# Cambalache > Cambalache - General >  Fin de semana de tres días

## Némesis

Bueno, que sepáis que en Barcelona el lunes es fiesta.
Así que ya sabéis: a chinchar y a rabiar.
 8-)

----------


## ignoto

Bueno, que sepáis que en Valencia es fiesta el lunes y el martes.

Para chinchar mas aún.

----------


## daniganyo

Estoy trabajando en Mataró y vivo en Barcelona, pero soy de Valencia, asi que no tengo fiesta ni lunes ni martes... para los que querian chinchar, lo habeis conseguido... EStoy chinchado

----------


## ignoto

No, si en Valencia no es fiesta.
El caso era no darle la satisfacción de haberme hundido el fin de semana sin responder.
Y encima, este sábado trabajo. Bolo por la noche del sábado. Plaza de pueblo "abarrotá" (espero   :Oops:   ) y esas cosas.

----------


## daniganyo

Bolo no es trabajar!! es disfrutar... por cierto ignoto, en julio ya estoy en Valencia, a ver si algun dia me acerco por el CIVAC... porque estara abierto, no?? y hago el examen y eso...

----------


## ignoto

Si que estará abierto.
Lo del exámen...mejor lo hablas con Paquito pero intentaré ver si les puedo convencer aunque no te hagas muchas ilusiones.
En principio no deberían haber exámenes hasta noviembre...si se hacen otros este año.
Con todo el lio del nacional y eso...

----------


## zarkov

Bueno, que sepáis que Madrid es otra vez candidata olímpica.
Nueve años más de obras y total pa ná.
¿No os interesan en Barcelona y Valencia unas bonitas tuneladoras en oferta?
Pensadlo en las fiestas.

----------


## shark

que sepais que soy jefe y como me caliente me voy de vacaciones un mes solo para haceros de rabiar y rabiar y rabiar

----------


## daniganyo

Bueno, no te preocupes por lo del examen en noviembre estare otra vez en Barcelona si no apruebo las oposiciones (o sea que volvere a estar en Barcelona), pero podre asistir igualmente??
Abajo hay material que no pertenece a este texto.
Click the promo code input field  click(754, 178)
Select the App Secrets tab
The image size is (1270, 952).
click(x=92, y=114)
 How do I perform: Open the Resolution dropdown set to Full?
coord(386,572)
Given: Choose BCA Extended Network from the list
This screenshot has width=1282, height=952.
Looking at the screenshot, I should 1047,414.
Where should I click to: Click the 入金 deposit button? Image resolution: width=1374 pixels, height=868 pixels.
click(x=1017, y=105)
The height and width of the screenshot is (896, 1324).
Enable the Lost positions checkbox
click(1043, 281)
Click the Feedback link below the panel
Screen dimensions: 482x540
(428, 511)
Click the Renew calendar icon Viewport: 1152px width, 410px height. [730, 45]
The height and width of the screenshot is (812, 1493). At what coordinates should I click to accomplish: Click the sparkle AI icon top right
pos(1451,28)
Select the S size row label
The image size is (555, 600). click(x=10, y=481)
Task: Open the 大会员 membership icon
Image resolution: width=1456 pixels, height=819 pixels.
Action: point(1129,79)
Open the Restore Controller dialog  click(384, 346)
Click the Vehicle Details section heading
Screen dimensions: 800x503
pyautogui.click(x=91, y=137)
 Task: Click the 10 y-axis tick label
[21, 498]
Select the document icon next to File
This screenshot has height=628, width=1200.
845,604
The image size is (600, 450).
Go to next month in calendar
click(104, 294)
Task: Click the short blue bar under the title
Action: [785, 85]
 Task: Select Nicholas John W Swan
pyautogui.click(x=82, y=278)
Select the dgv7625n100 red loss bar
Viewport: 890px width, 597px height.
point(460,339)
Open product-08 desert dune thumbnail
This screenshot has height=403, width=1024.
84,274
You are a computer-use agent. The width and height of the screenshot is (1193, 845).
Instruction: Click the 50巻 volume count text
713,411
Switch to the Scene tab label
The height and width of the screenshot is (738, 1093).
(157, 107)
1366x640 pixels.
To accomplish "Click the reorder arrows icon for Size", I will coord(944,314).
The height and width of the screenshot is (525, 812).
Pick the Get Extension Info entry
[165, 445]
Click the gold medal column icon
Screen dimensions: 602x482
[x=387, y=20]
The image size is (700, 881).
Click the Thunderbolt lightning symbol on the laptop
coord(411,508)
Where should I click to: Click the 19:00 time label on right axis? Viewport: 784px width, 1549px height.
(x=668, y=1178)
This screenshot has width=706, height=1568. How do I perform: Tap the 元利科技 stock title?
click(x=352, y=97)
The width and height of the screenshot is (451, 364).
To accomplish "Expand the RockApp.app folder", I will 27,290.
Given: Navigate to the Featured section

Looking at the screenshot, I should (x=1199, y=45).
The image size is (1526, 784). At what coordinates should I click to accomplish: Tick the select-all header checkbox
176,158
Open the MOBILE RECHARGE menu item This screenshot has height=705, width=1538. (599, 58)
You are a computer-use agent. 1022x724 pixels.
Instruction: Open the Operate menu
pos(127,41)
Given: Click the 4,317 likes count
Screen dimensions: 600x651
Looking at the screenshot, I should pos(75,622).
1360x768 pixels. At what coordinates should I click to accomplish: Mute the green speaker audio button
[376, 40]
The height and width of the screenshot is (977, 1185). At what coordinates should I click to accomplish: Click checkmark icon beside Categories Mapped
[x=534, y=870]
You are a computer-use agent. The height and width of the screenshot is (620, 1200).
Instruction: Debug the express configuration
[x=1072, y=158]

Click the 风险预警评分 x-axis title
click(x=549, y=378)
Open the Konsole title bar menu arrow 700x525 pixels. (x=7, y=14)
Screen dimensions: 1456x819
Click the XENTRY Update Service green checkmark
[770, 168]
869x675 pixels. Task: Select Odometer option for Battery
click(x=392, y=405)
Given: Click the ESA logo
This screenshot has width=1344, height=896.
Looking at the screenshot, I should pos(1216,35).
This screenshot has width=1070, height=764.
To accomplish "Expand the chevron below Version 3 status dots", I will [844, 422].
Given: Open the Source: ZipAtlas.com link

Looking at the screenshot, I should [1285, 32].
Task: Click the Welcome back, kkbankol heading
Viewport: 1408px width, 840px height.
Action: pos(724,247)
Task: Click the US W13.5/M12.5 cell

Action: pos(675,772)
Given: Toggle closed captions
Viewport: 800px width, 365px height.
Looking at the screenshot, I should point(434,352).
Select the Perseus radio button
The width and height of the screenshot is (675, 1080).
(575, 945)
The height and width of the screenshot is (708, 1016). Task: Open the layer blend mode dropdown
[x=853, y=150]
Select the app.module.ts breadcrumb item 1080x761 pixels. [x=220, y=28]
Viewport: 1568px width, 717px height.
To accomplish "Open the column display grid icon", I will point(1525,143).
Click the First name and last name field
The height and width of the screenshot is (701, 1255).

Perdon por desviarme del tema, pero necesitaba saberlo...   :Oops:

----------


## ignoto

> Bueno, que sepáis que Madrid es otra vez candidata olímpica.
> Nueve años más de obras y total pa ná.
> ¿No os interesan en Barcelona y Valencia unas bonitas tuneladoras en oferta?
> Pensadlo en las fiestas.


Os las cambiamos por otra copa América (que están a punto de concedernosla y yo de liarme a quemar barcos).

----------


## daniganyo

Y ni hablar de los campos de golf previstos... 

En mi pueblo (5500 habitantes), esta previsto construir 2, 5000 viviendas y un aeropuerto

----------


## shark

> Iniciado por zarkov
> 
> Bueno, que sepáis que Madrid es otra vez candidata olímpica.
> Nueve años más de obras y total pa ná.
> ¿No os interesan en Barcelona y Valencia unas bonitas tuneladoras en oferta?
> Pensadlo en las fiestas.
> 
> 
> Os las cambiamos por otra copa América (que están a punto de concedernosla y yo de liarme a quemar barcos).


espera a que gane las elecciones generales nafarroa bai y seguro que os la quitan  8-)

----------


## ignoto

Hay que ver como se ha crecido el chanquete desde que milita en izquierda unida.

----------


## daniganyo

> Bueno, no te preocupes por lo del examen en noviembre estare otra vez en Barcelona si no apruebo las oposiciones (o sea que volvere a estar en Barcelona), pero podre asistir igualmente??
> 
> Perdon por desviarme del tema, pero necesitaba saberlo...

----------


## Némesis

> ¿No os interesan en Barcelona y Valencia unas bonitas tuneladoras en oferta?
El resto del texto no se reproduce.